American naval leaders also took steps in the days leading to the war to: upgrade the base at Key West, which was the main staging area for operations against Cuba; position the American North Atlantic Fleet where it could best begin operations; and to defend it from Spanish attack.8

     In the Pacific, preparations for conflict with Spain began as early as 27 January 1898, when Secretary Long ordered Commo. George Dewey, the station commander, to retain enlisted men serving with him whose term of service had expired. Days after the MAINE explosion, Asst. Secretary Theodore Roosevelt put Dewey on a war footing when he ordered him to retain the cruiser Olympia, his flagship, and to consolidate the Asian squadron at Hong Kong, only 700 miles from Manila. At Hong Kong, Dewey diligently readied his fleet for war.
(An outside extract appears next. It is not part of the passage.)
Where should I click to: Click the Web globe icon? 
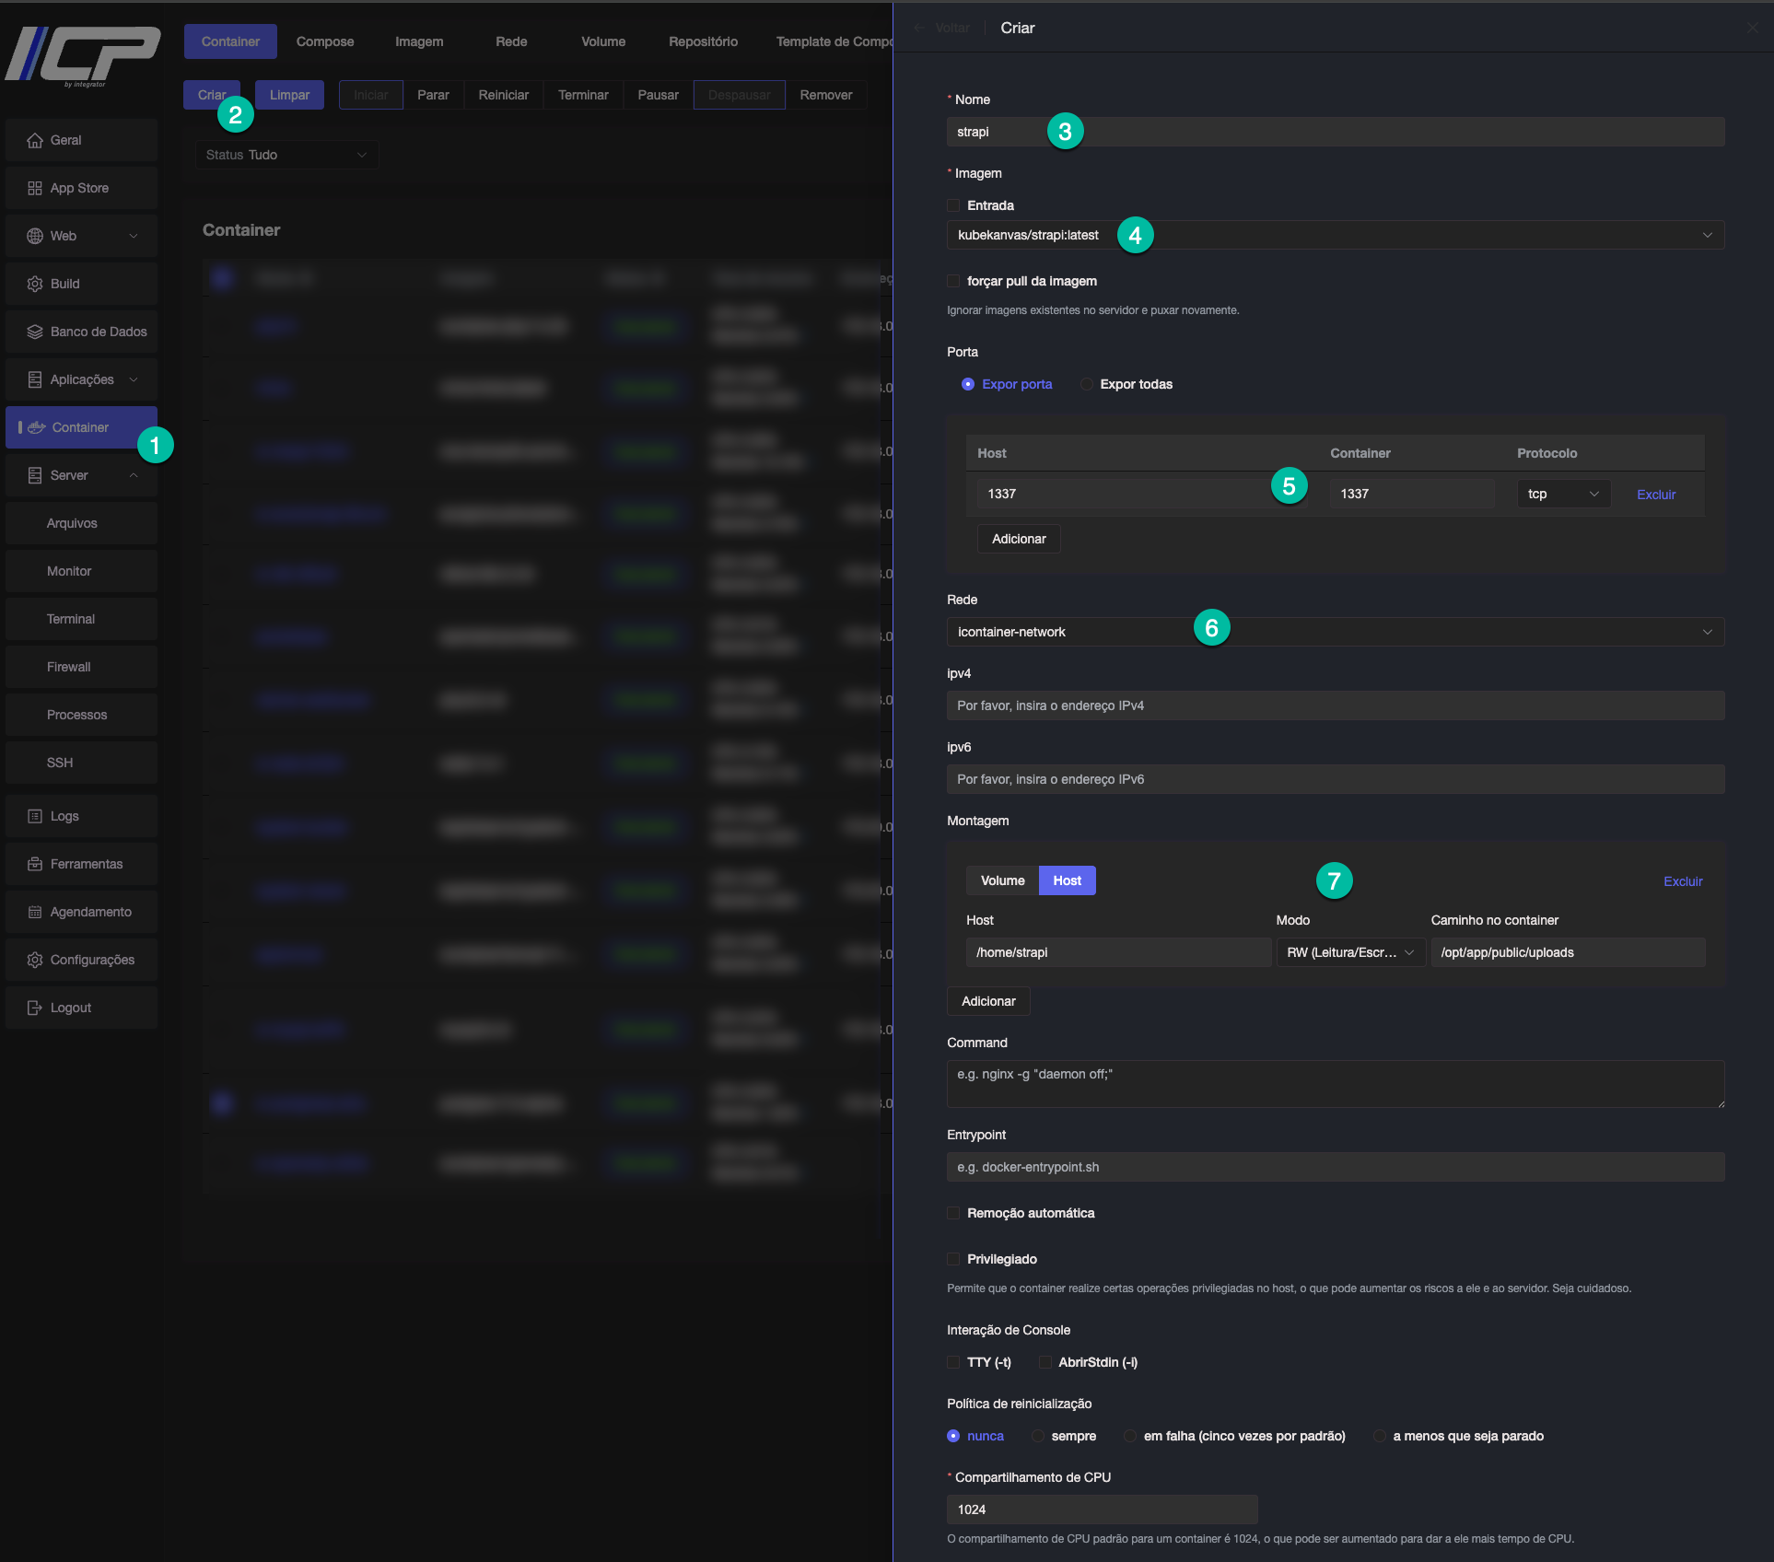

When war was declared in April, Dewey was fully prepared and only awaited the arrival of the former American consul in Manila, Oscar F. Williams, with updated intelligence before setting out to “capture...or destroy” Spanish naval forces in the Philippines.9

     The loss of battleship MAINE created a concern among United States Navy leadership that they no longer had enough ships to both protect American port cities on the East Coast and to blockade Cuban ports. To guarantee American naval superiority, the lone United States Navy battleship on the Pacific Coast of the United States, Oregon, was ordered to steam from Bremerton, Washington, circumnavigate the continent of South American, and join the North Atlantic Fleet in the Caribbean.10

     The journey around South America was fraught with challenges, including replacing the Oregon’s ailing commander, protecting the cruiser from enemy attack, and supplying it on its voyage. The crews of Oregon and Marietta, a gunboat assigned to assist and scout for Oregon, brought those vessels through the dangerous Straits of Magellan, dealt with the mechanical failings of the poorly maintained Nictheroy (a newly purchased Brazilian cruiser that joined Oregon and Marietta at Rio de Janeiro), and served without leave from 7 March until Oregon arrived at Jupiter, Florida on 24 May 1898, then went immediately to war.11 This voyage of 14,500 miles demonstrated the resilience of the American-built Oregon and the need for a trans-Isthmian canal to reduce transit times from the Atlantic and Pacific coasts of the United States.12

     While Spain struggled to deploy even an inferior force, the United States Navy went into the war poised and ready. The American Navy won the conflict thanks to superior vessels and armament, better equipment, planning, intelligence, and communication. All were elements put into place during mobilization.

Footnote 1: Crowninshield report, undated, DNA, ARFY, RG 24, Entry 254.

Footnote 2: Ibid.

Footnote 5: Cervera, Squadron Operations, 34.

Footnote 9: See: Precautionary Orders, 1898; and Trask, The War With Spain, 91-93, 96.

Footnote 12: Sternlicht, McKinley’s Bulldog, 69-70. The Panama Canal was in 1904 and completed in 1914.